• **The task**: Keep every word the same. Repeat the records without their images.
══ Records for the task
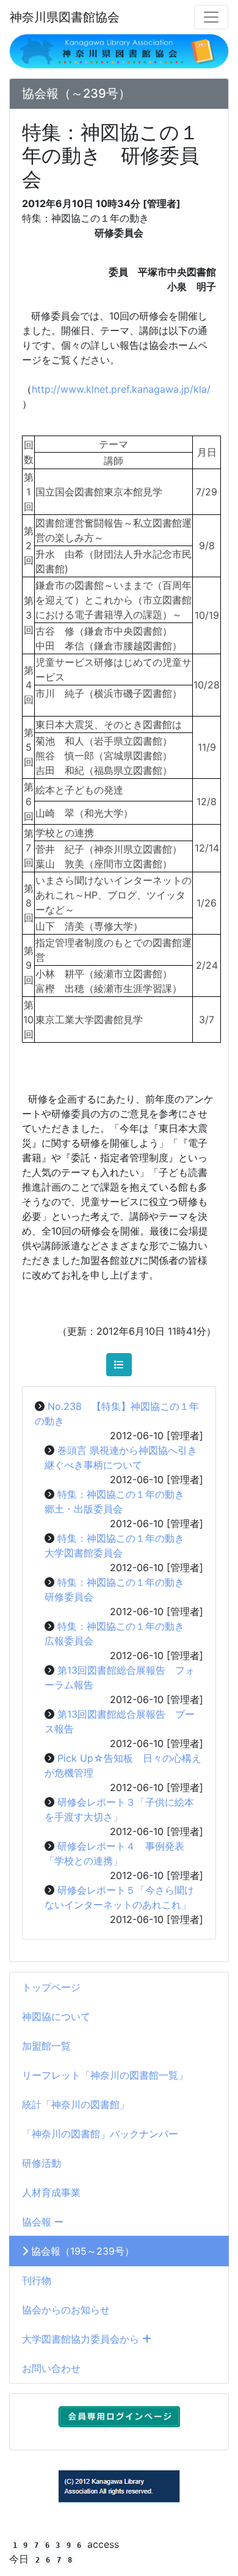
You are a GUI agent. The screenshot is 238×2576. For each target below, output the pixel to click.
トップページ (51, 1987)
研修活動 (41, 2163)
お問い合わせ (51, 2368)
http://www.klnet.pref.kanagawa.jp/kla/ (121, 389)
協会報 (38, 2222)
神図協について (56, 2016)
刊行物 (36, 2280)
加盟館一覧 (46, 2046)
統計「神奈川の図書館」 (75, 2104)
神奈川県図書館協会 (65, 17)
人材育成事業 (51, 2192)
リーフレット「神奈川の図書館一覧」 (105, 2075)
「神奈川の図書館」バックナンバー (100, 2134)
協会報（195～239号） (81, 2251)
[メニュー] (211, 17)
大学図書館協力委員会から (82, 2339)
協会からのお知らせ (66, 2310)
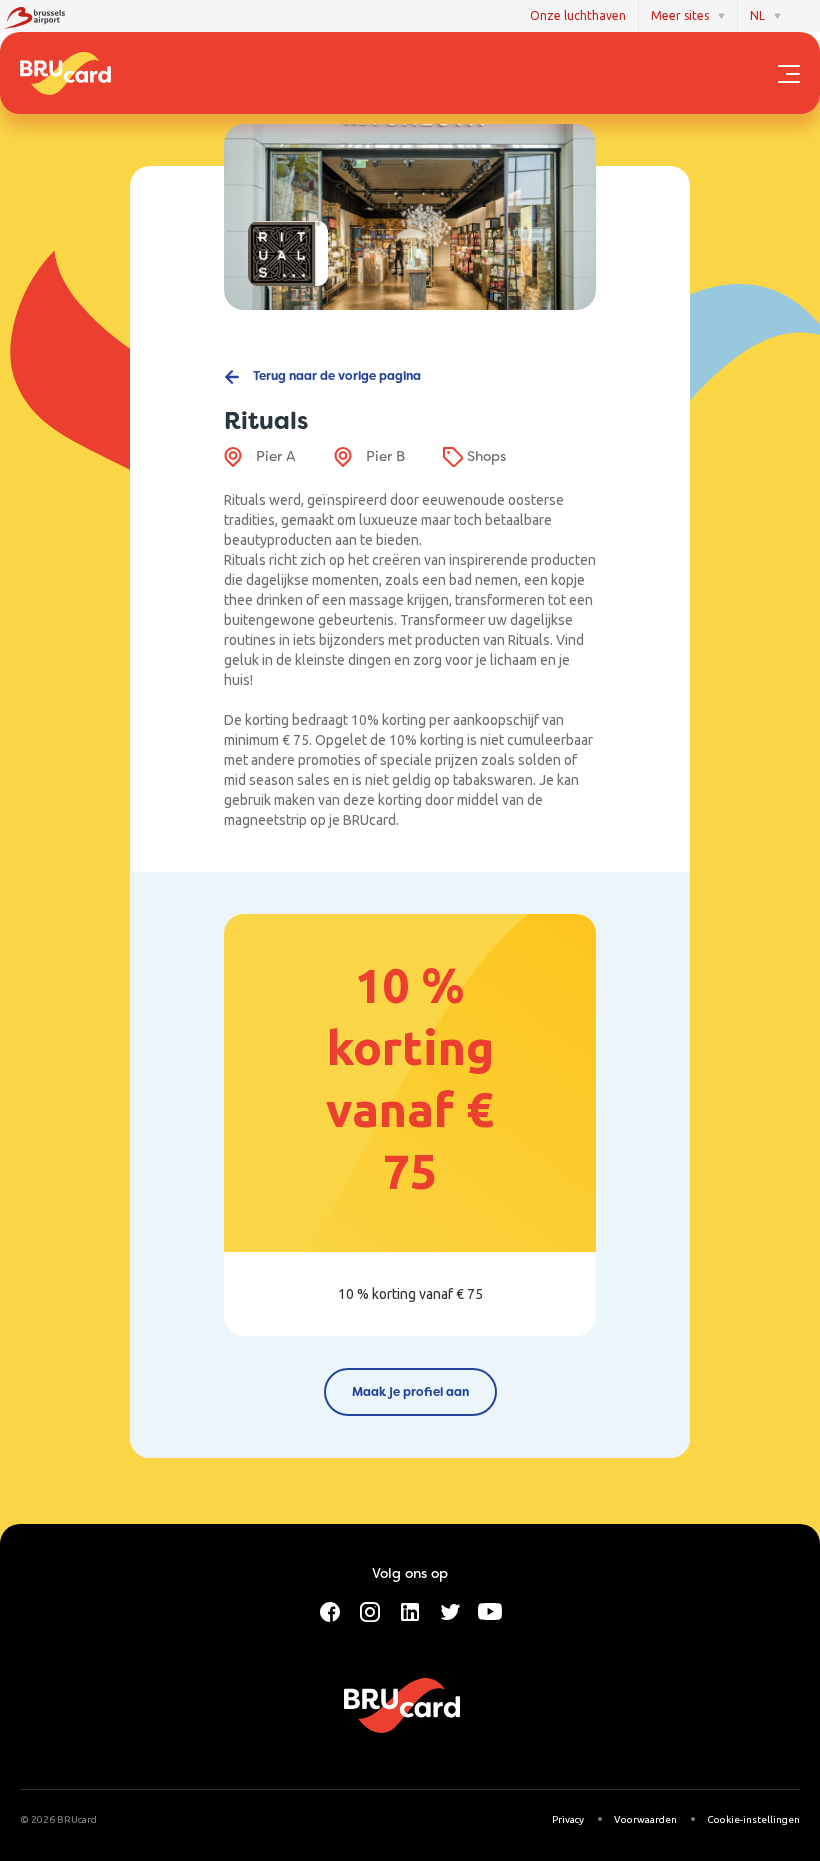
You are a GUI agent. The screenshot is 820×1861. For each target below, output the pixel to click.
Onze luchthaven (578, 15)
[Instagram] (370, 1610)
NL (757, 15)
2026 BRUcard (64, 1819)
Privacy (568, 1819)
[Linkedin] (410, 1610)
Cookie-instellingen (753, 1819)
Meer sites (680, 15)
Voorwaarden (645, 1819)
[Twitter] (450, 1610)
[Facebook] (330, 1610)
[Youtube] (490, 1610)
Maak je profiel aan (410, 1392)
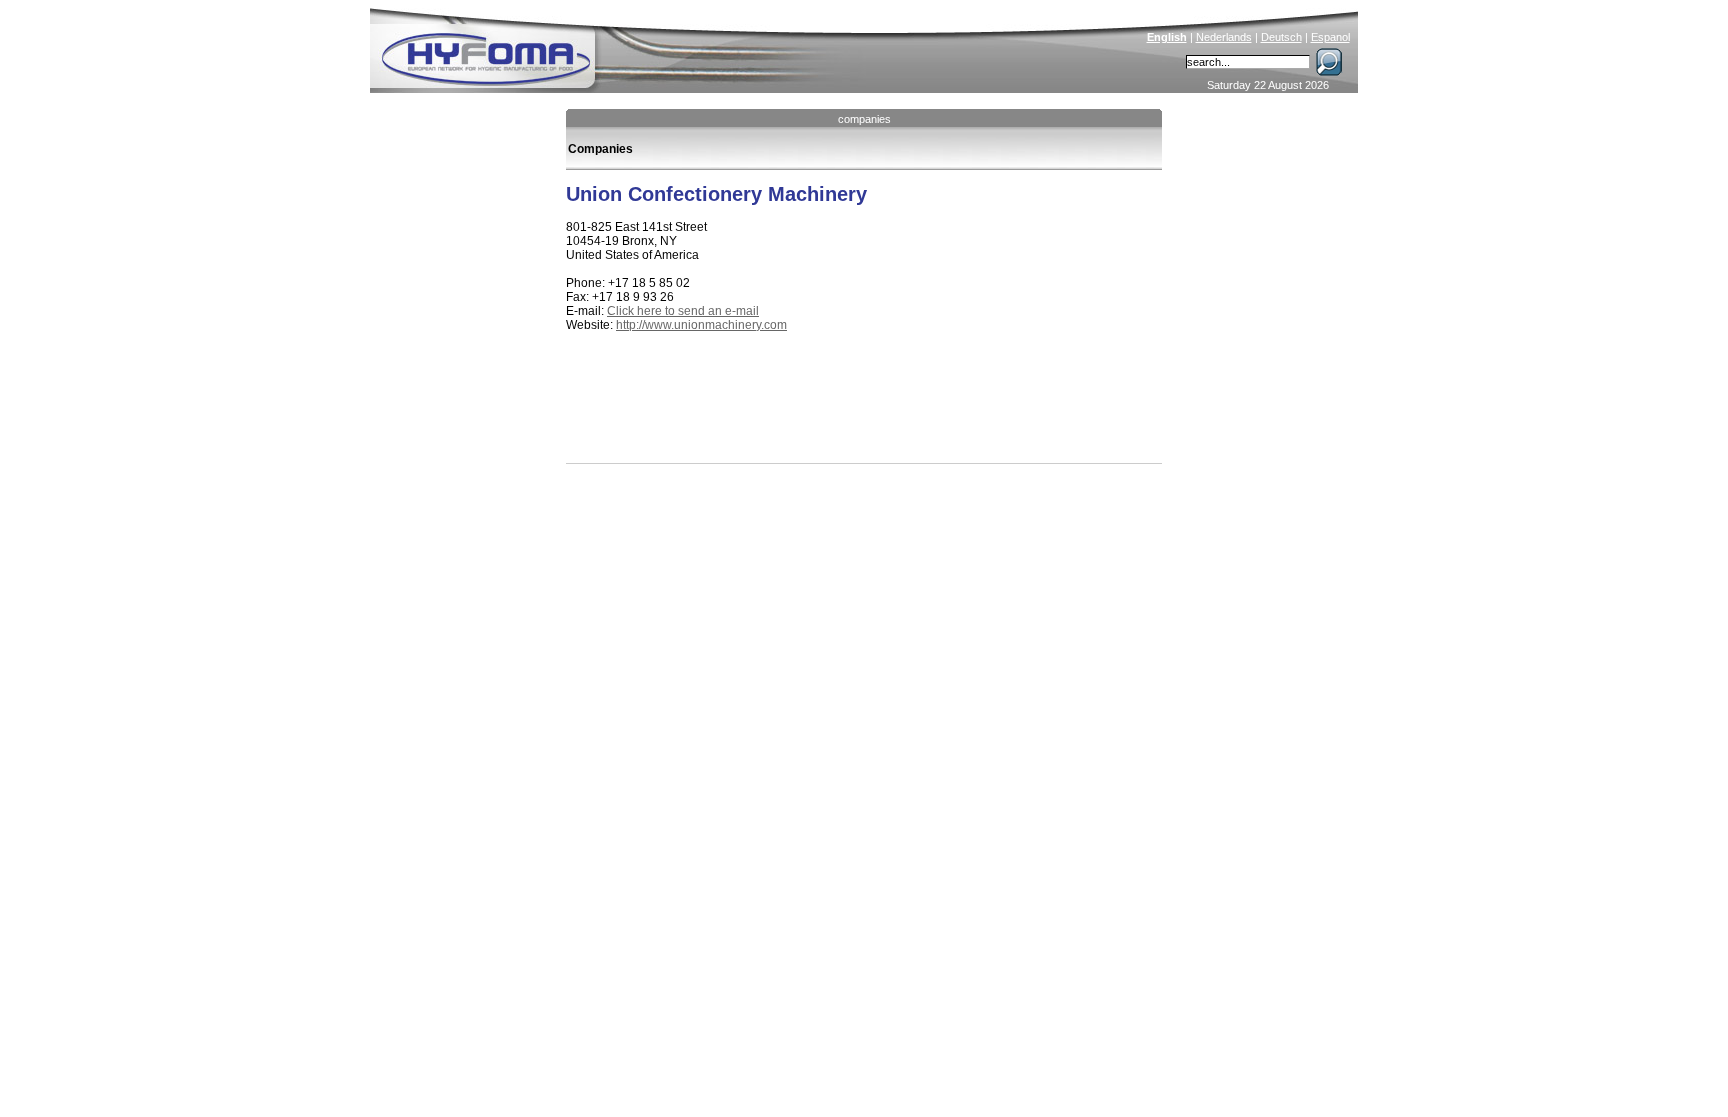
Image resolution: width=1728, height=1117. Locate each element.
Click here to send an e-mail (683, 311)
════
• **Output for this exercise**:
You are a GUI agent. The screenshot is 238×2576. For each target below, output the pixel to click.
トップページ (51, 1987)
研修活動 (41, 2163)
お問い合わせ (51, 2368)
http://www.klnet.pref.kanagawa.jp/kla/ (121, 389)
協会報 (38, 2222)
神図協について (56, 2016)
刊行物 (36, 2280)
加盟館一覧 (46, 2046)
統計「神奈川の図書館」 (75, 2104)
神奈川県図書館協会 (65, 17)
人材育成事業 (51, 2192)
リーフレット「神奈川の図書館一覧」 (105, 2075)
「神奈川の図書館」バックナンバー (100, 2134)
協会報（195～239号） (81, 2251)
[メニュー] (211, 17)
大学図書館協力委員会から (82, 2339)
協会からのお知らせ (66, 2310)
You are a GUI agent. The screenshot is 820×1861. For each target below, output the pixel to click.
Onze luchthaven (578, 15)
[Instagram] (370, 1610)
NL (757, 15)
2026 BRUcard (64, 1819)
Privacy (568, 1819)
[Linkedin] (410, 1610)
Cookie-instellingen (753, 1819)
Meer sites (680, 15)
Voorwaarden (645, 1819)
[Twitter] (450, 1610)
[Facebook] (330, 1610)
[Youtube] (490, 1610)
Maak je profiel aan (410, 1392)
Image resolution: width=1728, height=1117. Locate each element.
Click here to send an e-mail (683, 311)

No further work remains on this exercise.